» Task: Convert the stretch of the listing from the line containing "The width and height of the screenshot is (696, 546)." through the line containing "click(239, 110)" into a Markdown table with the columns Row and Text, leaving out any blank lines.

═══ Source data

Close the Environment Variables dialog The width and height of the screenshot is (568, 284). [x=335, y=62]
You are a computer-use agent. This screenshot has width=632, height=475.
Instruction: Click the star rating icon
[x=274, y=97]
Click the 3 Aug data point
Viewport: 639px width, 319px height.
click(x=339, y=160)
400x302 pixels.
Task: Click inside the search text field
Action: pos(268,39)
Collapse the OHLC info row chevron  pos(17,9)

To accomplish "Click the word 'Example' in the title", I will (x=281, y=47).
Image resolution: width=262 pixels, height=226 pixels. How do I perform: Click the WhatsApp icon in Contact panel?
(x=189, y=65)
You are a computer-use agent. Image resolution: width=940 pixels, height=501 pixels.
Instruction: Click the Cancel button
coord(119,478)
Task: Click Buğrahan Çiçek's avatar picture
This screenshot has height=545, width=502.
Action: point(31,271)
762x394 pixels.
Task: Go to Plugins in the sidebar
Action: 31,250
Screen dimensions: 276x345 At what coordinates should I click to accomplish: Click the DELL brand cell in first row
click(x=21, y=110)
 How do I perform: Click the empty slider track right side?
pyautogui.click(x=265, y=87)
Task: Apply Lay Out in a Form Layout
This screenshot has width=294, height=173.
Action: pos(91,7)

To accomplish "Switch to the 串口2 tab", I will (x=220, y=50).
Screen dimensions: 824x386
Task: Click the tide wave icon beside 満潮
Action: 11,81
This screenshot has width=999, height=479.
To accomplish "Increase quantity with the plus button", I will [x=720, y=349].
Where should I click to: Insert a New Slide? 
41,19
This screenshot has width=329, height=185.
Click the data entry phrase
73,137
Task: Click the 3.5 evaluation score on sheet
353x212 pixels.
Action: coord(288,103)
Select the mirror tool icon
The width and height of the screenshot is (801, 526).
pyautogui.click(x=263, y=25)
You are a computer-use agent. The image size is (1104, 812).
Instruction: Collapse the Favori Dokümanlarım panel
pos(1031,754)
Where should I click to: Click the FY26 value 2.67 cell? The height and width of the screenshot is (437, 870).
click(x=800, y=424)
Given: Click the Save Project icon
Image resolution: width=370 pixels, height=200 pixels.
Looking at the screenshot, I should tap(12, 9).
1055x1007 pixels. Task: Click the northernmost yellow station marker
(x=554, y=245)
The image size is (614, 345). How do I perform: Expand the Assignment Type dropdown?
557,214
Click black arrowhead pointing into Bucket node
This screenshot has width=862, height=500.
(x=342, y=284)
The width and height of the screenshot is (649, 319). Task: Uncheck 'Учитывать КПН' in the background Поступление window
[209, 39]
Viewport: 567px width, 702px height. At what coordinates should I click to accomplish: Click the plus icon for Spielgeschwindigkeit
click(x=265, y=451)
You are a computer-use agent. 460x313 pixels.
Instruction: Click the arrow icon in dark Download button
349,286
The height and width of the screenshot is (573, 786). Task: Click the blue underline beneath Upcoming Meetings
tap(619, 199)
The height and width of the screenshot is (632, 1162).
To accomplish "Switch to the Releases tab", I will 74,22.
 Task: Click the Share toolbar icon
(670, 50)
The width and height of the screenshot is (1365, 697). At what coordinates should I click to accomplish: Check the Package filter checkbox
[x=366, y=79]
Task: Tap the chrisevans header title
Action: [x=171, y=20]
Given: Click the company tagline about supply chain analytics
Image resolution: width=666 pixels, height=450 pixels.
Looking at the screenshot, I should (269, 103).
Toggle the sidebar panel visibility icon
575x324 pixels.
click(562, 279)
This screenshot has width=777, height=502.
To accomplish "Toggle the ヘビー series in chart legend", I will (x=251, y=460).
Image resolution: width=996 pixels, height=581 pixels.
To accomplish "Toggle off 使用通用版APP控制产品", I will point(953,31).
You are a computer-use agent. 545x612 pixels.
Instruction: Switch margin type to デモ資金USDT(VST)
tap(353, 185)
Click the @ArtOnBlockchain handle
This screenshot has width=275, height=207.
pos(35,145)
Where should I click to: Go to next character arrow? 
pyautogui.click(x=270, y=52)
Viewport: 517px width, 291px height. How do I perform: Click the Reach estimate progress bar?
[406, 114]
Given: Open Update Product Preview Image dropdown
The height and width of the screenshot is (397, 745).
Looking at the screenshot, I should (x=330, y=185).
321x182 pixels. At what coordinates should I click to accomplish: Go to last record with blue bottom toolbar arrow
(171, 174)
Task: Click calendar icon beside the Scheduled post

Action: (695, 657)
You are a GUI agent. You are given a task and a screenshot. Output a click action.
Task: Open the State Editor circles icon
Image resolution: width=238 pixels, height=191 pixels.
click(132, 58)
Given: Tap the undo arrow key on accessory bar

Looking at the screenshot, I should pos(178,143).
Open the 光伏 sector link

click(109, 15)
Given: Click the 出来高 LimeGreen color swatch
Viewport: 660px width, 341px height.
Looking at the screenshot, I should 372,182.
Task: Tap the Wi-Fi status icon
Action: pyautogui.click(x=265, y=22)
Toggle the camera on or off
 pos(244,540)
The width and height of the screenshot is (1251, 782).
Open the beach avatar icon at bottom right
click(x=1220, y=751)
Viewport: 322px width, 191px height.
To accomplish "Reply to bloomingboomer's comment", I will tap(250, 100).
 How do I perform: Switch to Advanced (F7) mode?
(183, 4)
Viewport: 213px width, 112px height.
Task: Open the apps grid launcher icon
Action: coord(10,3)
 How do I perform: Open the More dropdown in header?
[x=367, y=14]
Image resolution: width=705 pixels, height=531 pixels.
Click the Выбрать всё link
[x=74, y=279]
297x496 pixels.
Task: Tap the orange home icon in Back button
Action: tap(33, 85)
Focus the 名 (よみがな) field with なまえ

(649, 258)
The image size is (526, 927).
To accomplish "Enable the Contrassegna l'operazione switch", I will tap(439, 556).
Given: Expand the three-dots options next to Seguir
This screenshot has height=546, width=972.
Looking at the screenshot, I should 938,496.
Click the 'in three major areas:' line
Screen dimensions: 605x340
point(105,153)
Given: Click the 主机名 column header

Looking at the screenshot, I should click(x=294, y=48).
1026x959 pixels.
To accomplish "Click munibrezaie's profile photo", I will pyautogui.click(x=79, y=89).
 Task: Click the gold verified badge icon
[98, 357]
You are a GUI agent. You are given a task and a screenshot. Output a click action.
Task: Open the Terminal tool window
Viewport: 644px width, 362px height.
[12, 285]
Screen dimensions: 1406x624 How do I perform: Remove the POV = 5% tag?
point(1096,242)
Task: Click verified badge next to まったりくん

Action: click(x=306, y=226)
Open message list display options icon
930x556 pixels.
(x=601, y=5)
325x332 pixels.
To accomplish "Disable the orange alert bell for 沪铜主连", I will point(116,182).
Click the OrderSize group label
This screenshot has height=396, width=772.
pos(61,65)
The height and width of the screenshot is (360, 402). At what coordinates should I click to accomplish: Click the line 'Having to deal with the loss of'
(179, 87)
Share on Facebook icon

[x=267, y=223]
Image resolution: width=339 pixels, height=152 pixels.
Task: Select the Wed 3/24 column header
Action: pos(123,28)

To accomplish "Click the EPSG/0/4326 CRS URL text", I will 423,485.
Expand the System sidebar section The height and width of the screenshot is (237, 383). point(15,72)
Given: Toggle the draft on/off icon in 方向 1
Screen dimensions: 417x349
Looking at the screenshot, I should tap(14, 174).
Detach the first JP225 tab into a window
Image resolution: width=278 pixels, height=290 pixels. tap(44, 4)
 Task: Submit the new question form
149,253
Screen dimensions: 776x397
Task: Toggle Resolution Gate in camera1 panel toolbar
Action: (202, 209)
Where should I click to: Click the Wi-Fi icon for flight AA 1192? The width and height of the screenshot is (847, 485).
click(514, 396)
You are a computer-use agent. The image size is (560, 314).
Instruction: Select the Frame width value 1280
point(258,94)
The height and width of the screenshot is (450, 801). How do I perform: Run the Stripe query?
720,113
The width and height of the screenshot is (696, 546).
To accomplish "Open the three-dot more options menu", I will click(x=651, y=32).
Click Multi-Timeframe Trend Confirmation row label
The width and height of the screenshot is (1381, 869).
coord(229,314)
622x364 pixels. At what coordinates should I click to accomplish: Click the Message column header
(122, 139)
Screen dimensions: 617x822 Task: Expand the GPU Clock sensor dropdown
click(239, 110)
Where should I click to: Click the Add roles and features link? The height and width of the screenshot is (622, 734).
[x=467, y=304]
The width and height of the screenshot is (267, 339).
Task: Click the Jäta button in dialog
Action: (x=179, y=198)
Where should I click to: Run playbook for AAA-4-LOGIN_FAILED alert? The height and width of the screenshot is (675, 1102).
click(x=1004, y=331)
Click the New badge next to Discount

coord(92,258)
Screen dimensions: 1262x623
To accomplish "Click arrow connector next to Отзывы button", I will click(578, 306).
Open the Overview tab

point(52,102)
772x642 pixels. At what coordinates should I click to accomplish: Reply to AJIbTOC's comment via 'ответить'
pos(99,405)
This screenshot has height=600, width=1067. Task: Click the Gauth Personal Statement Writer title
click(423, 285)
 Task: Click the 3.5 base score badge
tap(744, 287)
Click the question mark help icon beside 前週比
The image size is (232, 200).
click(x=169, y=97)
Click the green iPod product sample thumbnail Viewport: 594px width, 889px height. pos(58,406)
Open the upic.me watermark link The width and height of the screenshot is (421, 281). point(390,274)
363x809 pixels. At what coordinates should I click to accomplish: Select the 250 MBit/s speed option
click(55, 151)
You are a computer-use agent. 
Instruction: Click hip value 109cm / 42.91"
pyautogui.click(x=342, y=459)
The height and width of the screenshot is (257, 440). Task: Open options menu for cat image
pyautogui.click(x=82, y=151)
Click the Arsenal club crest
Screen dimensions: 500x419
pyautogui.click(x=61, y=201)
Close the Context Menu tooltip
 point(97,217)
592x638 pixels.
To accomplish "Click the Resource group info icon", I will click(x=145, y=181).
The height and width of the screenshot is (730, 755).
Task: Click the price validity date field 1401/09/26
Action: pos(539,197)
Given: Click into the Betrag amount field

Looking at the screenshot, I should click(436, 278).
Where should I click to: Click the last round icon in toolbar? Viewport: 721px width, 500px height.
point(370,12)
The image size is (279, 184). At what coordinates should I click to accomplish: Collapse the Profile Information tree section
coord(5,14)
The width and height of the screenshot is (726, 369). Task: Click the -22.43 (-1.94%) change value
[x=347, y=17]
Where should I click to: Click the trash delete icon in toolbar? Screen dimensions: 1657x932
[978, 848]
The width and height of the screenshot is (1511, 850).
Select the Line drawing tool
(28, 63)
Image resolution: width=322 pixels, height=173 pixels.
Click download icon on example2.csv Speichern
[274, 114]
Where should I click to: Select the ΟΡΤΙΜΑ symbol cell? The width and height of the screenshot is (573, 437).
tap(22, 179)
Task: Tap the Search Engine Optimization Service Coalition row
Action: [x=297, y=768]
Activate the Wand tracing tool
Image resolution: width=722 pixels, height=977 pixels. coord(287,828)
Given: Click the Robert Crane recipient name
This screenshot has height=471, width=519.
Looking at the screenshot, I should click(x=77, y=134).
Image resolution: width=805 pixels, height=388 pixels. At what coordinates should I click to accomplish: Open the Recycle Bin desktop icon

══════

» Solution to this problem:
| Row | Text |
|---|---|
| 1 | The width and height of the screenshot is (696, 546). |
| 2 | To accomplish "Open the three-dot more options menu", I will click(x=651, y=32). |
| 3 | Click Multi-Timeframe Trend Confirmation row label |
| 4 | The width and height of the screenshot is (1381, 869). |
| 5 | coord(229,314) |
| 6 | 622x364 pixels. At what coordinates should I click to accomplish: Click the Message column header |
| 7 | (122, 139) |
| 8 | Screen dimensions: 617x822 Task: Expand the GPU Clock sensor dropdown |
| 9 | click(239, 110) |